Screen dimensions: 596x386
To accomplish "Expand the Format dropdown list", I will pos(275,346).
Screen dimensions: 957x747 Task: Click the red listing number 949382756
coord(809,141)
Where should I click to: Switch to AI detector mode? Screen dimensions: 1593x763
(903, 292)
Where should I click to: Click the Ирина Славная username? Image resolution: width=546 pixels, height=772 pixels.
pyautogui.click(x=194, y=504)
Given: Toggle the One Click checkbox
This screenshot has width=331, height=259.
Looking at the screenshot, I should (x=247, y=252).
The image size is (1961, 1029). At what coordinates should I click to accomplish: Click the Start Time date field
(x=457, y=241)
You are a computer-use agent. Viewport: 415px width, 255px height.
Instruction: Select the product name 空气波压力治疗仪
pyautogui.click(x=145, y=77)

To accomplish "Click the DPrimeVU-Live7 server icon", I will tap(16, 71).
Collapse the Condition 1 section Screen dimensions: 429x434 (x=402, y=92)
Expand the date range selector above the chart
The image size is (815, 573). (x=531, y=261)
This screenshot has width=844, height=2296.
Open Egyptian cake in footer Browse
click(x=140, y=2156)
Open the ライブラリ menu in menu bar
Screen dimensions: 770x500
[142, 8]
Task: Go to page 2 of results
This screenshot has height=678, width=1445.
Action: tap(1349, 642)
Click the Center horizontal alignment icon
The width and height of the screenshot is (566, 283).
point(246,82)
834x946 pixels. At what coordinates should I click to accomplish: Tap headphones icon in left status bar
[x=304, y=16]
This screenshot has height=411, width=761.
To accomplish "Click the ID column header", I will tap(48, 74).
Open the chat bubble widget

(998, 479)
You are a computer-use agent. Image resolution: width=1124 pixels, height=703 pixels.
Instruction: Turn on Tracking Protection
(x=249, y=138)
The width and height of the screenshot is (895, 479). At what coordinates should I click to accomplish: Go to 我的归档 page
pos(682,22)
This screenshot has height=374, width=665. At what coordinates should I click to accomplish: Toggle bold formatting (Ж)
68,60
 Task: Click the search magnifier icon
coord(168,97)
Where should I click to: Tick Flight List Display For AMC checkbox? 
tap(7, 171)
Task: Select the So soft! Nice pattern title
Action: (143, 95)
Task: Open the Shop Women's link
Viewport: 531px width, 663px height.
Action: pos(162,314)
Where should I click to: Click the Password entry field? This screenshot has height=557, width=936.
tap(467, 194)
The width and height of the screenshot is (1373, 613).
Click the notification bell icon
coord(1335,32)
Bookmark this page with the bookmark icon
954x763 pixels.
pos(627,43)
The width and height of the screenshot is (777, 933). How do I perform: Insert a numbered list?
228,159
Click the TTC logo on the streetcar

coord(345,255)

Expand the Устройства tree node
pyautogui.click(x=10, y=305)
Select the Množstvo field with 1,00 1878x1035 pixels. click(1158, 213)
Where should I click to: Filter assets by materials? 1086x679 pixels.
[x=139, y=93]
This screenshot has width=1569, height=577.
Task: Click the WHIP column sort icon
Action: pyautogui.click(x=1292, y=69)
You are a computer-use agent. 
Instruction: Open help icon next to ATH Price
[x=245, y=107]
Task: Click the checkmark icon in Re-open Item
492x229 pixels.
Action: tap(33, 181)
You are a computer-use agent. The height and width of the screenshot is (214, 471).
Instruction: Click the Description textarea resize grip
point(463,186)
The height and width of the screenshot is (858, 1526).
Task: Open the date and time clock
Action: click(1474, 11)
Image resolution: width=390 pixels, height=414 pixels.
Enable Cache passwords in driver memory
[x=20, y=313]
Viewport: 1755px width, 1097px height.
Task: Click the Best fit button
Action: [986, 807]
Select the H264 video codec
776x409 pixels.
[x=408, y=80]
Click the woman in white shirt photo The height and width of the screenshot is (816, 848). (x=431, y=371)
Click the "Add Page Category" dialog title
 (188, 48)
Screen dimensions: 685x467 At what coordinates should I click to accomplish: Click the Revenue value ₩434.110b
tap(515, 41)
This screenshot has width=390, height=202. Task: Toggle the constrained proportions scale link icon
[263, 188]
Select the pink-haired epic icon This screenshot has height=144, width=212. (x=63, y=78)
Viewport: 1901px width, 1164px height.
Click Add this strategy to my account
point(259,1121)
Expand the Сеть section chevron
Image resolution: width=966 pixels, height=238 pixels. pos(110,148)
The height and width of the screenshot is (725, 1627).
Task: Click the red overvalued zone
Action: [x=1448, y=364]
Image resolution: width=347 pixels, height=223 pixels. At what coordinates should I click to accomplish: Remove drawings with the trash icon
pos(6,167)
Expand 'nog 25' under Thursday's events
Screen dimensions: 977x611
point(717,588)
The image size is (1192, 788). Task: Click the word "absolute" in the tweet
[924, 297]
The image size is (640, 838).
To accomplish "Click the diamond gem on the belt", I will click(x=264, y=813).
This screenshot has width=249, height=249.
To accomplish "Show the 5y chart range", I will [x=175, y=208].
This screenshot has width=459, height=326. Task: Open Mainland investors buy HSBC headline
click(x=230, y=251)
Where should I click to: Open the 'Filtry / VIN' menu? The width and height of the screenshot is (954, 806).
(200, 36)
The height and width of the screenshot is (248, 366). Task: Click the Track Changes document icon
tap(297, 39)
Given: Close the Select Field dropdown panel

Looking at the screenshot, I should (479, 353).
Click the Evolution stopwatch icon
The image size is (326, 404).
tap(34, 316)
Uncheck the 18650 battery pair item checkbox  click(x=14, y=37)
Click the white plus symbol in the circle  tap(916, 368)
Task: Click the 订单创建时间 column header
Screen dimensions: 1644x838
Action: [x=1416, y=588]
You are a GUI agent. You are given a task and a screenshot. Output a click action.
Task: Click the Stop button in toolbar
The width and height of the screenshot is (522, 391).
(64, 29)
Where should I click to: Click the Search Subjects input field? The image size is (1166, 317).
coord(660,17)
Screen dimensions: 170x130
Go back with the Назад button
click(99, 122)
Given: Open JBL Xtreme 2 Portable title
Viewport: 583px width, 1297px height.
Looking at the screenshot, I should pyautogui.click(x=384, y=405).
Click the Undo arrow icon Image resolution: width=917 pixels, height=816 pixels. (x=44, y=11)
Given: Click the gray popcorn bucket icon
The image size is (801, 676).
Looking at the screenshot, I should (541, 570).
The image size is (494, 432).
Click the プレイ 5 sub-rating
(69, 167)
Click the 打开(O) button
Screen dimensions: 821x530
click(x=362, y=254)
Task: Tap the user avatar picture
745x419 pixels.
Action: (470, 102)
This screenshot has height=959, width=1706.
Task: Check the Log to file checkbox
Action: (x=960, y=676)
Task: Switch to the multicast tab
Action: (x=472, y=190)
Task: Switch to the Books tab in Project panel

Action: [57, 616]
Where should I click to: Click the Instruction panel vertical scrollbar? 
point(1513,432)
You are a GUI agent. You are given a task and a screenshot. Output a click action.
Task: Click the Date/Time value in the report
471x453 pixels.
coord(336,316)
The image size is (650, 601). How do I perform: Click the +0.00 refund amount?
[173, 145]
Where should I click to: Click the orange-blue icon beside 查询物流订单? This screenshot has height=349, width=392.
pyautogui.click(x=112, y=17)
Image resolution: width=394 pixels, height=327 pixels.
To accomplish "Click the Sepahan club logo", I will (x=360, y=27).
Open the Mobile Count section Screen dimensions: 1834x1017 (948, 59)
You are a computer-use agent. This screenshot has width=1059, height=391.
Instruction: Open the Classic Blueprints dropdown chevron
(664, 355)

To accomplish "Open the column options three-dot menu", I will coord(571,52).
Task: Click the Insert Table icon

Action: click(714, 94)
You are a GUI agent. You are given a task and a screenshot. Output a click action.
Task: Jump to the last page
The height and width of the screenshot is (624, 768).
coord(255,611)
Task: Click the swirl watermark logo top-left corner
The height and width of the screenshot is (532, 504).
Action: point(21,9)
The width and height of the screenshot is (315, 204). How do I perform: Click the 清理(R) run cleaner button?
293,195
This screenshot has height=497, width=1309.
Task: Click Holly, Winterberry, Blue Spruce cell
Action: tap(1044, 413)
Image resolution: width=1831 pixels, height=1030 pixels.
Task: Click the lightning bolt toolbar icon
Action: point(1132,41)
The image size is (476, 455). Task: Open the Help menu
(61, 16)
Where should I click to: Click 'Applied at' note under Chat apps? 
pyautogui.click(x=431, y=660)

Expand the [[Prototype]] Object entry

*Exercise goal*.
Select every line of the items above that contains the word "Switch", matching case exactly, and copy each one.

*Expected output*.
Where should I click to: Switch to AI detector mode? Screen dimensions: 1593x763
Task: Switch to the multicast tab
Task: Switch to the Books tab in Project panel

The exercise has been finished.